## [Information]
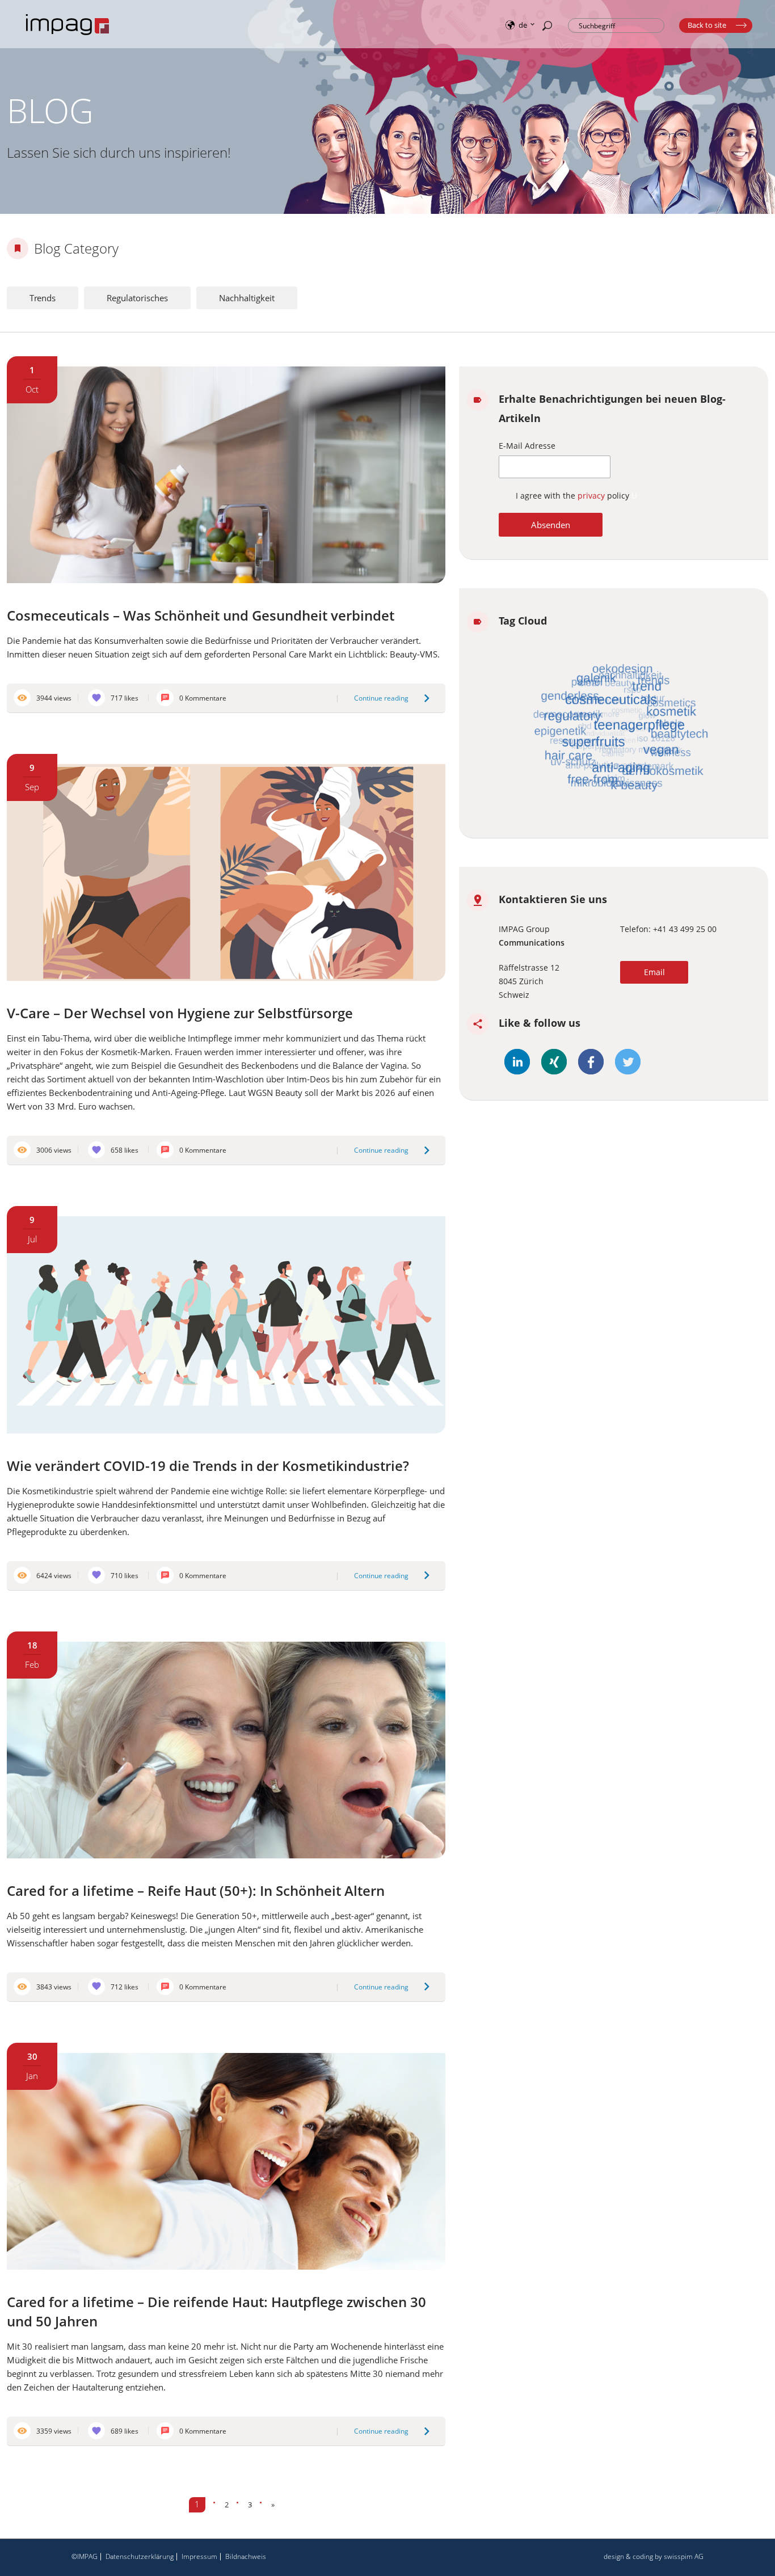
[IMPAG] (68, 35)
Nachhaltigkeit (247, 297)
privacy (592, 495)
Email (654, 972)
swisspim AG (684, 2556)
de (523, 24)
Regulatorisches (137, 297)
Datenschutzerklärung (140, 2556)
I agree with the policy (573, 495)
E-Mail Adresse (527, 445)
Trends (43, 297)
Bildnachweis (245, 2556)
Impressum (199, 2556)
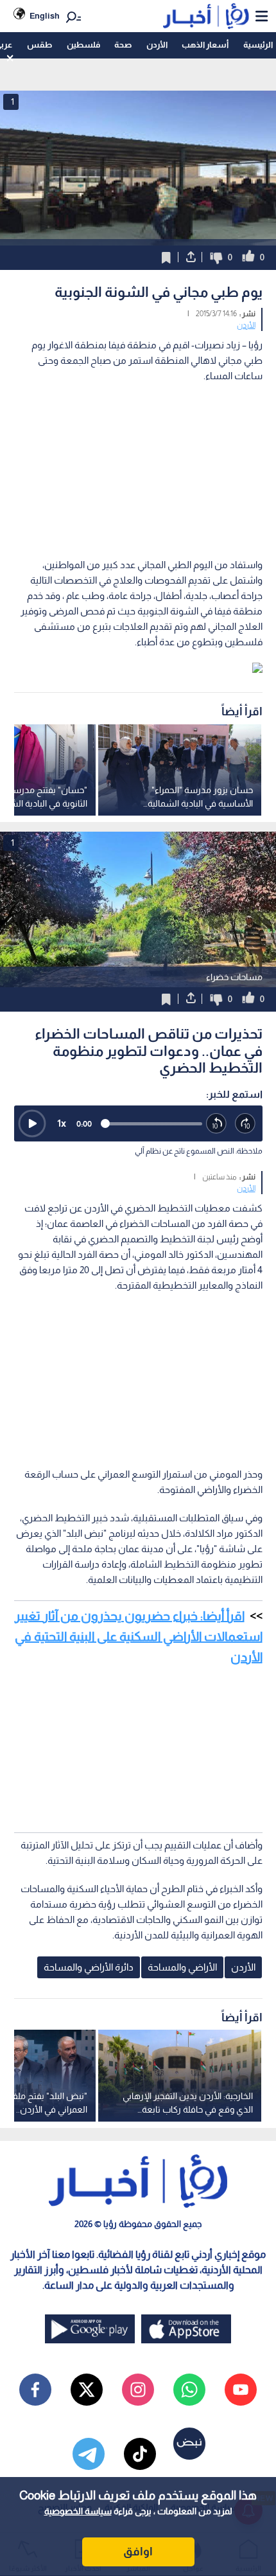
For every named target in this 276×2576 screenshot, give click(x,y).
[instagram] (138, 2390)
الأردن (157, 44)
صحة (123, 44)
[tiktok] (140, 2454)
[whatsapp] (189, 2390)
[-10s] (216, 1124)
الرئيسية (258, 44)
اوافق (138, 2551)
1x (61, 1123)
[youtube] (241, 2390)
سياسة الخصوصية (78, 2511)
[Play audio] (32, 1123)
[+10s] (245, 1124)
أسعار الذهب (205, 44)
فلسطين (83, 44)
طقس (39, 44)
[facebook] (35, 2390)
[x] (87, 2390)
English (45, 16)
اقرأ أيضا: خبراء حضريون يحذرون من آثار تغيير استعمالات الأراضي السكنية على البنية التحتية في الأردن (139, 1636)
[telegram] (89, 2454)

--

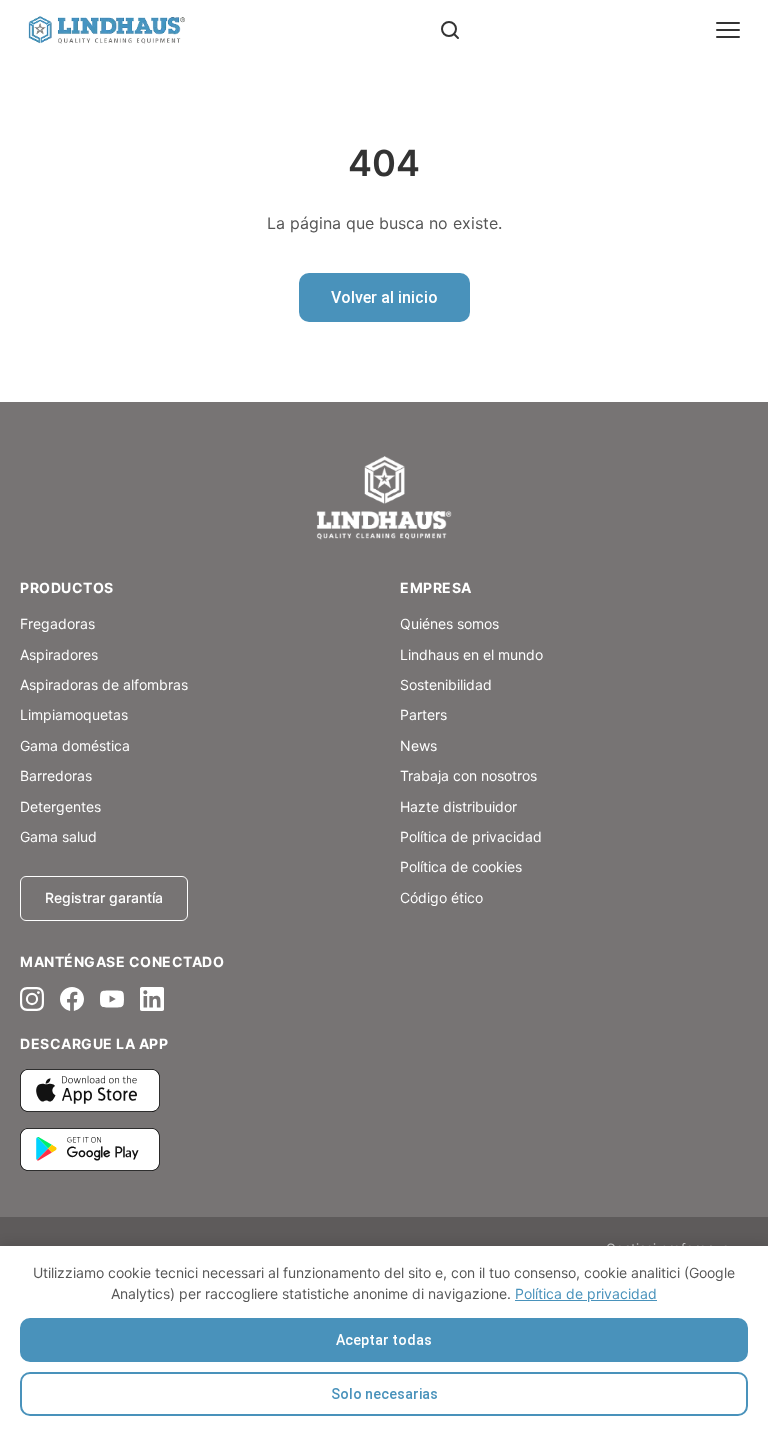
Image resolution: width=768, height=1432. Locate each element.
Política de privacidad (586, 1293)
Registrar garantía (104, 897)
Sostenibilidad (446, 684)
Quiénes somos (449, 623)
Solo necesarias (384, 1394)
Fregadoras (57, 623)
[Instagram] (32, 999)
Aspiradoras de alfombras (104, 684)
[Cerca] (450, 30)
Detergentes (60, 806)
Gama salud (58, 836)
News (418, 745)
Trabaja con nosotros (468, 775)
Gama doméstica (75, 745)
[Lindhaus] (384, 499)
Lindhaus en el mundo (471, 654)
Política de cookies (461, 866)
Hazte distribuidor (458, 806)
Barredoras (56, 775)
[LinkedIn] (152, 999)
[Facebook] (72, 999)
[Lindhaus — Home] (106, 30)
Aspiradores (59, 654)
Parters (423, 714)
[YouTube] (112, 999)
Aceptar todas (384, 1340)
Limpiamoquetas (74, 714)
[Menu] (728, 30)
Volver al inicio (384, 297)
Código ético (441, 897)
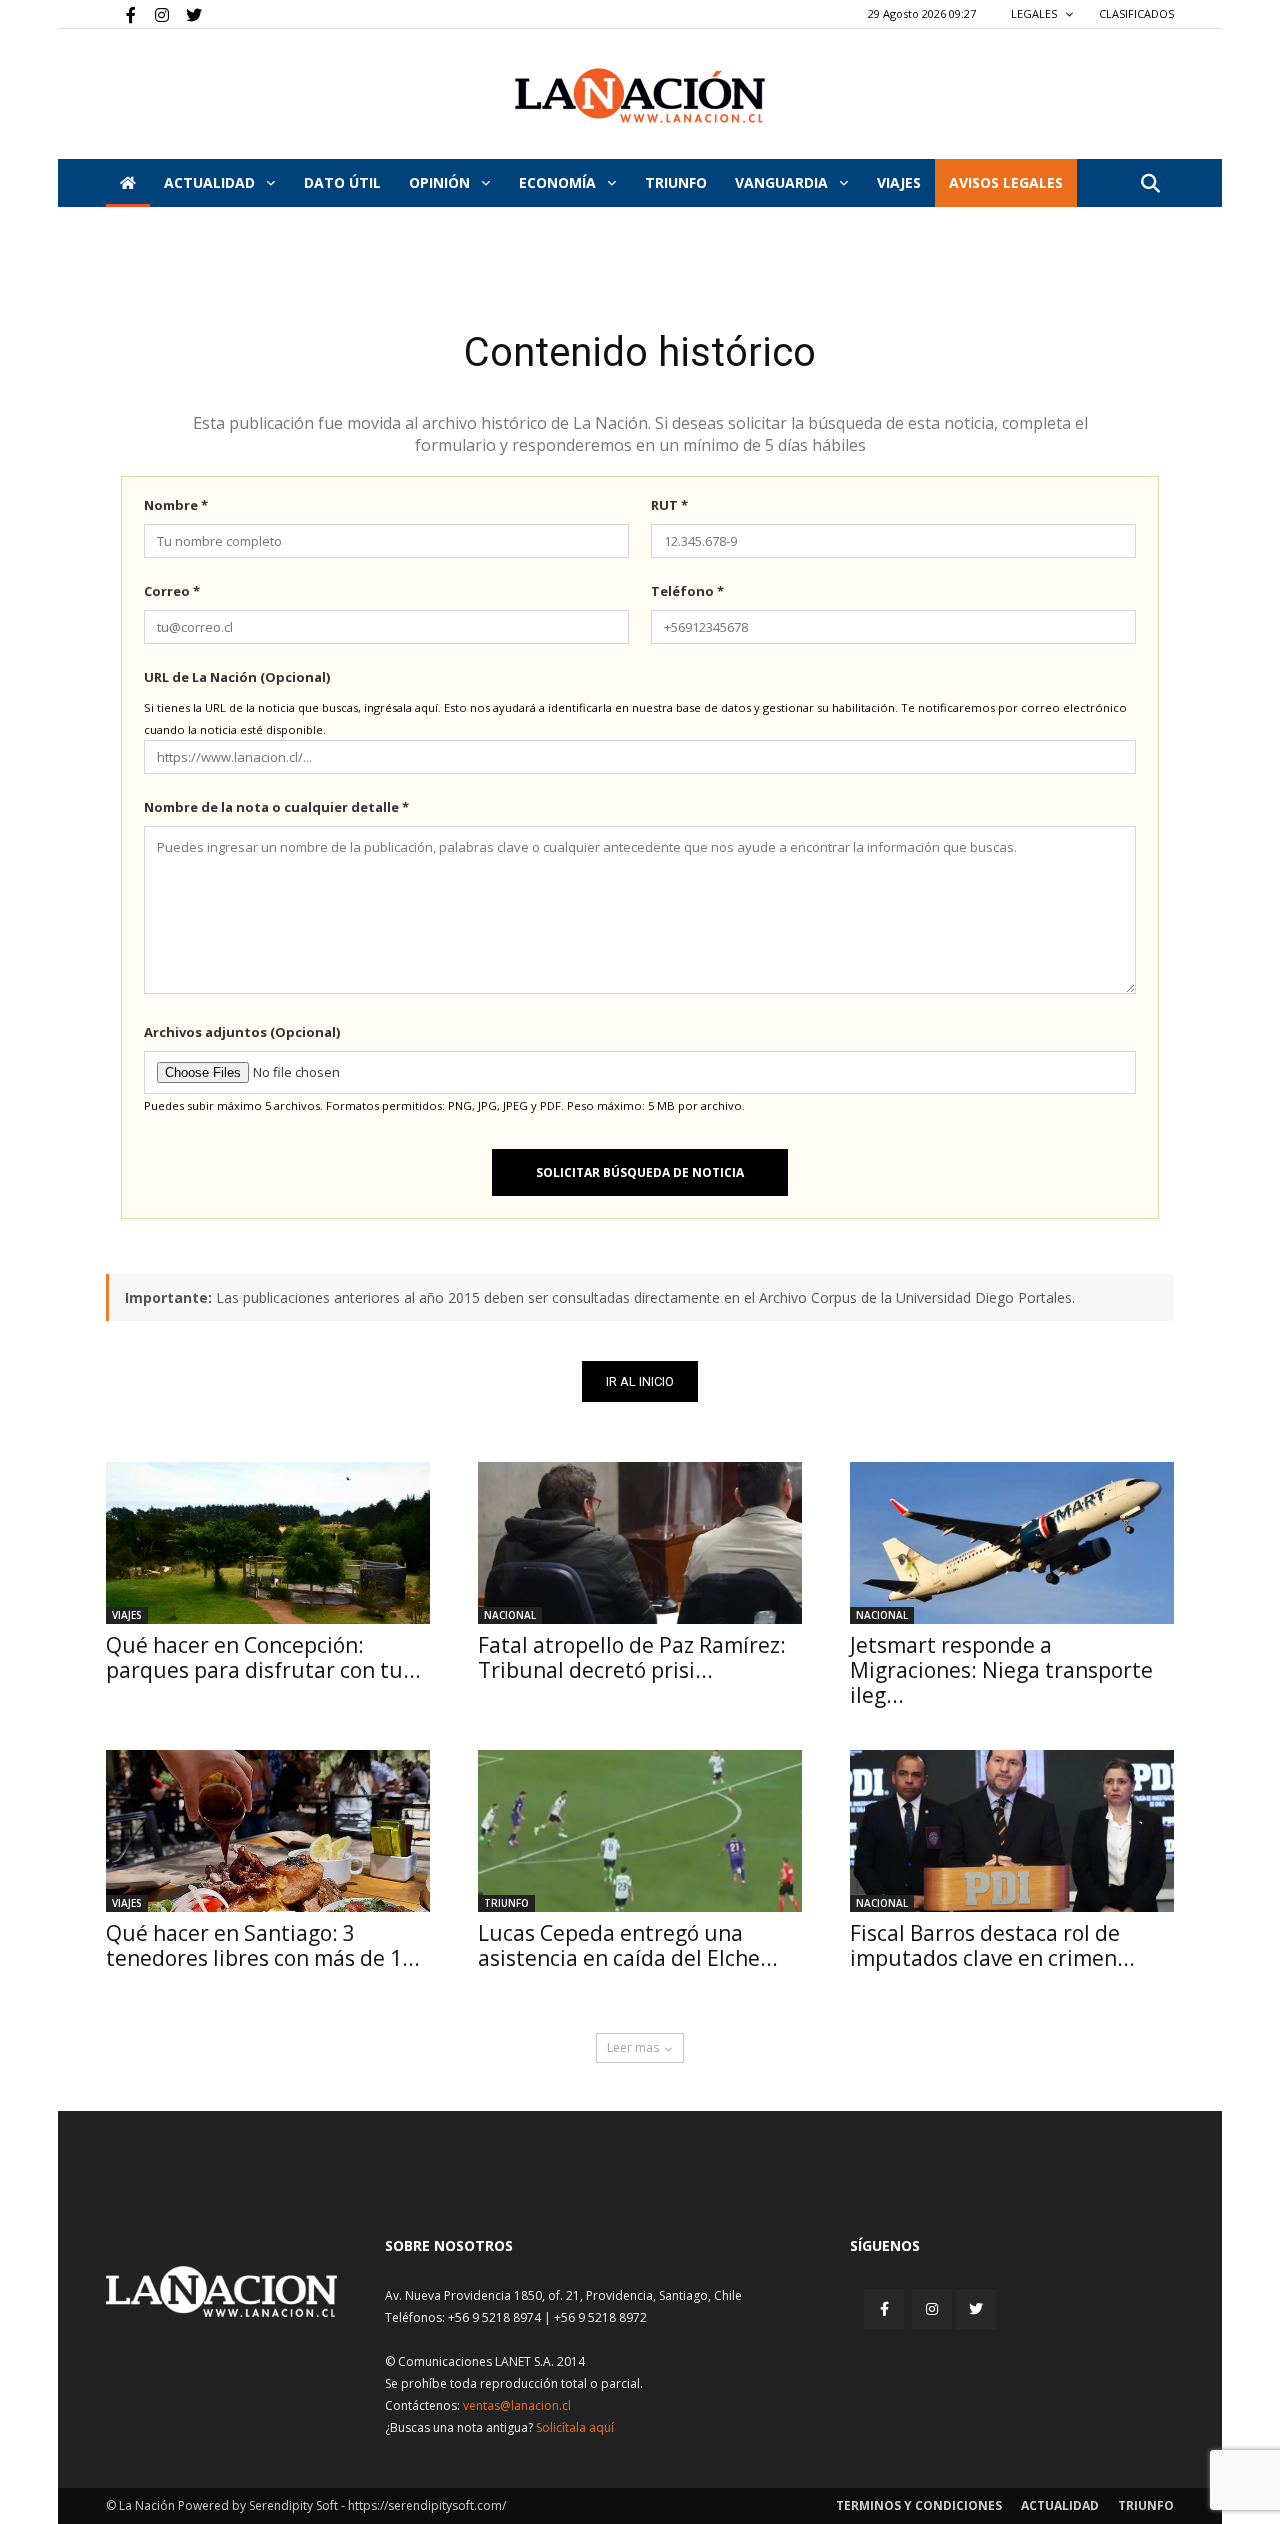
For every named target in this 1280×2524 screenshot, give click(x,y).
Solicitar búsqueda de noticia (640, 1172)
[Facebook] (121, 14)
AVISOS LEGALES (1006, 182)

## [Exercise details]
In the listing above, find the line with "Detergentes (60, 806)" and the line with "[Menu] (728, 30)", then print exactly those lines and every line between them.

## [Result]
Detergentes (60, 806)
Gama salud (58, 836)
News (418, 745)
Trabaja con nosotros (468, 775)
Gama doméstica (75, 745)
[Lindhaus] (384, 499)
Lindhaus en el mundo (471, 654)
Política de cookies (461, 866)
Hazte distribuidor (458, 806)
Barredoras (56, 775)
[LinkedIn] (152, 999)
[Facebook] (72, 999)
[Lindhaus — Home] (106, 30)
Aspiradores (59, 654)
Parters (423, 714)
[YouTube] (112, 999)
Aceptar todas (384, 1340)
Limpiamoquetas (74, 714)
[Menu] (728, 30)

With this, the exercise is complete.